魔法で作ったフリーズドライの野菜をトッピングでつけて、野菜ましましラーメンはどうか。
行けるな。
一緒に売り出そう。
「ランドルフ、居るか?」
俺はランドルフの家を訪ねた。
「何だ」
「野菜を長い間保存する方法があるんだ」
「ほう、興味深いな。塩漬けではないよな」
「乾燥しながら、凍らせるんだ」
「無理だな。人間には出来ない」
ああ、精霊の魔法操作能力ありきになっていたか。
待てよ。
ホームセンターの木片に魔法を掛けて、懇願力で固定すれば。
やってみるか。
「できたな。フリーズドライの木片だ」
「痛たた。ヒール」
ランドルフがフリーズドライの木片に触って指を痛めた。
低温も危険だな。
箱を作ってそこに野菜を入れて一定時間たったら出来上がりってのが望ましいな。
箱には温度遮断をつけておこう。
フリーズドライの機械が出来た。
よしカップ麺と共に売り出すぞ。
そして後日。
「乾燥野菜はあまり売れませんな。
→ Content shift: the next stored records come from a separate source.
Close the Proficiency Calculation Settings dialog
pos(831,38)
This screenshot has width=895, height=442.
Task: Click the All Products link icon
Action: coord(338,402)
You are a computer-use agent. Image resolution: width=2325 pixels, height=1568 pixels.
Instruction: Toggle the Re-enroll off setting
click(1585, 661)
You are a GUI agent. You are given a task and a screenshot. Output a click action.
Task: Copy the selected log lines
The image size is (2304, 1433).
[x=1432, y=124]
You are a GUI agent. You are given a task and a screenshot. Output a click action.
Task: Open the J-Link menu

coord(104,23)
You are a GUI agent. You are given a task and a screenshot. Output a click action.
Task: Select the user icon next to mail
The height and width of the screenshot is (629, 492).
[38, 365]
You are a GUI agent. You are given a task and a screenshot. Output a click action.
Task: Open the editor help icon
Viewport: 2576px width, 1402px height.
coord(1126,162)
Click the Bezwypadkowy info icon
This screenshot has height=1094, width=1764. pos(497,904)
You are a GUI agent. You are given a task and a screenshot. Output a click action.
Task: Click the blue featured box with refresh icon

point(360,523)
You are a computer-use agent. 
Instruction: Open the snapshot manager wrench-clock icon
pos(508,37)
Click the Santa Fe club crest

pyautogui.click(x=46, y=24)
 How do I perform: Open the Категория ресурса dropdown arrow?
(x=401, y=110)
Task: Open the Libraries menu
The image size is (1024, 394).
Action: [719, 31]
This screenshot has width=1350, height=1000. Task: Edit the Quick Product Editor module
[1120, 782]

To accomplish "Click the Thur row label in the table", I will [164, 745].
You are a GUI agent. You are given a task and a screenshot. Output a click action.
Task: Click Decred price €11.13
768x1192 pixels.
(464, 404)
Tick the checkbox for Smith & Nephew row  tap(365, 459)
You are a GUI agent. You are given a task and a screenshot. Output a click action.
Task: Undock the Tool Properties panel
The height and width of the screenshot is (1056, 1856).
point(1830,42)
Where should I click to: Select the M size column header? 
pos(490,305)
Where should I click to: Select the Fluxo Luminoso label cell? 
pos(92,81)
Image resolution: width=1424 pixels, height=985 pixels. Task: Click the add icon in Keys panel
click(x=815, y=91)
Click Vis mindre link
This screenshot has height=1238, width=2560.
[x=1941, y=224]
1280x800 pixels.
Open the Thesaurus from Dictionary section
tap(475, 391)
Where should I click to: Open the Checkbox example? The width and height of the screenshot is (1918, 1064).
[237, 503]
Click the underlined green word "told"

カップ麺だけお願いします」
商人にそう言われた。
「何でだよ」
「考えたら分かりますよ。トッピングするなら、生の野菜を炒めて乗せる。そのほうが美味しい」
「美味い事には手を抜かないのか」
「カップ麺の販売価格は銀貨1枚を超えてます。富裕層しか食べませんな」
「くそう、負けた気分だ」
そうなんだよな。
新鮮な旬の野菜に勝る物はなかなか無い。
素材の美味さには勝てない。
そうだ。
フリーズドライって汁物もいけるな。
スープを固形にして売り出そうか。
それなら不味い具の乾燥野菜も食ってくれるかも。
そこまでしなくちゃ駄目か。
農家の仕事ではないな。
めんどくさくなった。
なんかもうどうでも良くなったな。
ポテトチップス工場をやっている人間に、後は丸投げしよう。